Destes vieram respeitosas mas públicas e veementes observações quanto à
ortodoxia daqueles posicionamentos.
3] Na
política civil é frequente e até corriqueiro que uma autoridade pressionada por
setores de peso da sociedade se veja forçada a explicar-se. Assim também,
estava se tornando estranho o silêncio do Papa. O sabor amargo de suas duas
entrevistas pedia um esclarecimento, dele pessoalmente ou talvez da Cúria, que
fosse visto como uma resposta tranquilizadora para seus filhos mais fieis.
4] Eis que na
sexta-feira, 15 de novembro, o porta-voz do Vaticano, Pe. Federico Lombardi,
anuncia à imprensa que, por ordem da Secretaria de Estado de Sua Santidade, a
entrevista aoLa Repubblica estava sendo retirada do site da Santa Sé. Os fatos
foram noticiados no próprio dia 15, conforme se lê no site Vatican Insider sob
o título «Il testo non era stato rivisto parola per parola», nos termos
seguintes:
“La Santa Sede ha deciso
di cancellare dal sito web vaticano (www.vatican.va) il testo
del colloquio tra Papa Francesco e il fondatore di «Repubblica» Eugenio
Scalfari. Francesco aveva ricevuto Scalfari venuto a ringraziarlo per la
lettera aperta ricevuta e pubblicata sul quotidiano.
“Alle domande
dei giornalisti sul perché di questa decisione, il portavoce della Santa
Sede, padre Federico Lombardi, ha risposto: «L'intervista è attendibile in
senso generale, ma non nelle singole valutazioni: per questo si è
ritenuto di non farne un testo consultabile sul sito della Santa Sede. In
sostanza, togliendola si è fatta una messa a punto della natura di quel testo.
C'era qualche equivoco e dibattito sul suo valore. Lo ha deciso la Segreteria
di Stato».
“Padre
Lombardi fin dai giorni successivi alla pubblicazione dell'intervista aveva
dichiarato che il Papa non aveva rivisto personalmente il testo, che pure
Scalfari aveva inviato in Vaticano. In effetti l'articolo conteneva espressioni
difficilmente attribuibili a Papa Francesco. Nonché un errore riguardante quanto
accaduto nella Sistina. In una delle risposte, si diceva che il Pontefice dopo
aver raggiunto il quorum necessario per l'elezione, prima di accettare si
sarebbe ritirato in preghiera. Circostanza non vera, e smentita da diversi
cardinali, tra i quali l'arcivescovo di New York Timothy Dolan.

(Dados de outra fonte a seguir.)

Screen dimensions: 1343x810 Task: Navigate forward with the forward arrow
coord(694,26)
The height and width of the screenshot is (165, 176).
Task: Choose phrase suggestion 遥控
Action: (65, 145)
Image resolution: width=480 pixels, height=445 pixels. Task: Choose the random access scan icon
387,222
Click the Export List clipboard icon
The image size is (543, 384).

“Molte polemiche e discussioni aveva
provocato anche un'affermazione - peraltro del tutto compatibile con il
Catechismo della Chiesa Cattolica - riguardante il primato della coscienza.

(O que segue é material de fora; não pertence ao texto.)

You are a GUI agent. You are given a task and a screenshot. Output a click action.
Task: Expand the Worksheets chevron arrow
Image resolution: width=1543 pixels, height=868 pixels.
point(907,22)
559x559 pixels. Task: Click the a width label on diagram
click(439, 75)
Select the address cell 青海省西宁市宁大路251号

Lombardi ha comunque smentito che la decisione di togliere l'intervista
dal sito sia stata presa su richiesta del Prefetto dell'ex Sant'Uffizio,
Gerhard Ludwig Müller” ([ii]).
5] Dispensamo-nos
de uma análise circunstanciada dessas declarações, em vista das incongruências
que apresentam, e da debilidade insanável de sua fundamentação. Fazemos uma
única e rápida observação. O Pe. Lombardi indica como uma das razões da
retirada da entrevista do site, os ditos papais sobre o primado da consciência,
que provocaram polêmicas e discussões; e, para justificar o texto pontifício,
acrescenta ser este em tudo compatível com o Catecismo da Igreja Católica. Ora,
essa consideração, de si, não elimina a reserva, uma vez que, na passagem em
questão, esse Catecismo é conflitante com a doutrina tradicional, do mesmo
modo que o é a Dignitatis Humanae do Vaticano II, no qual ele se inspira e que deve ser qualificado como
heretizante (ver, neste site, o artigo “Da qualificação teológica extrínseca
do Vaticano II”).
6] Outrossim,
as singulares declarações do Pe. Lombardi suscitam dúvidas e questões variadas,
como por exemplo as que seguem. ─ Por que retirar o texto do site sem explicar
em que pontos precisos ele não fora fiel ao pensamento do Papa? Por que retirar
do site só a entrevista a La Repubblica, ali deixando a da Civiltà
Cattolica, que revela idêntica orientação teológica?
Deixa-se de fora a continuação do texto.